Wireshark-dev: Re: [Wireshark-dev] tvb_get_string_enc() doesn't always return valid UTF-8
From: Guy Harris <guy@xxxxxxxxxxxx>
Date: Sun, 26 Jan 2014 14:43:18 -0800
On Jan 26, 2014, at 2:32 PM, Evan Huus <eapache@xxxxxxxxx> wrote:

> OK. I just meant that since tvb_get_string() is currently ASCII, a
> dumb search and replace will let us make the API change now without
> any regressions. We can then audit calls that could be incorrect.

I apologize - I misparsed your question as "why would dumb search-and-replace of tvb_get_string with tvb_get_string_enc and ENC_ASCII be an easy way to make (part of) the API transition?", i.e. that you were saying that dumb search-and-replace didn't sound like a good idea to you, rather than as "so does that mean that we should start by doing a dumb search-and-replace of tvb_get_string with tvb_get_string_enc and ENC_ASCII, as an easy way to make (part of) the API transition?"

(It might've been clearer as "in which case, is dumb search and replace", so that dummies like me read "in which case" as meaning "therefore" rather than "to which case are you referring where...")

> Admittedly, it's easier to track which calls have been audited if we
> do it gradually, so that's probably a better choice anyways.

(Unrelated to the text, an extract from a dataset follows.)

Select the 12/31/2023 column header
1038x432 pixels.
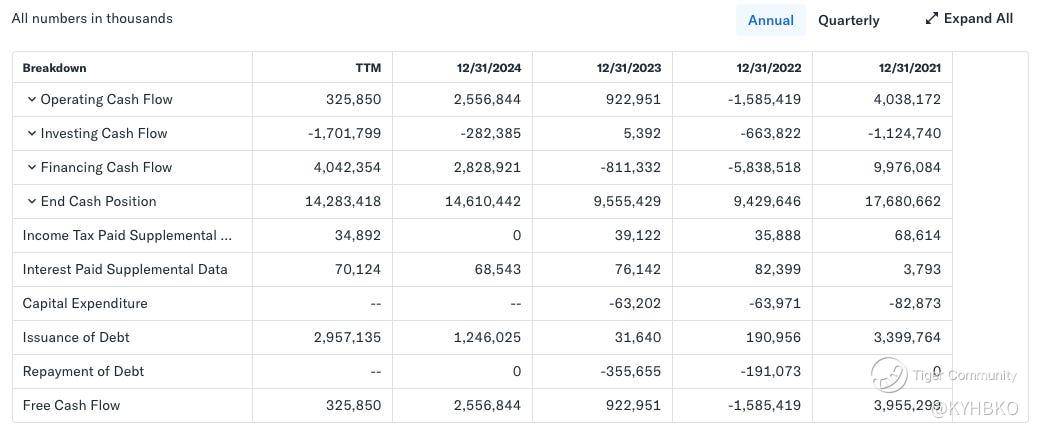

Yes.  In some cases, ENC_ASCII may well be appropriate, if the protocol spec says that the string must be ASCII (i.e., ASCII, and not ISO 8859-n, and not MacWhatever, and not DOS or Windows code page whatever, and not PickYourEUCMultiByteCodeSet, and not UTF-8...), and ENC_ASCII as the result of a dumb search-and-replace is, absent a "this really means ASCII" comment, indistinguishable from ENC_ASCII as the result of looking in the protocol specification and seeing that they really mean ASCII.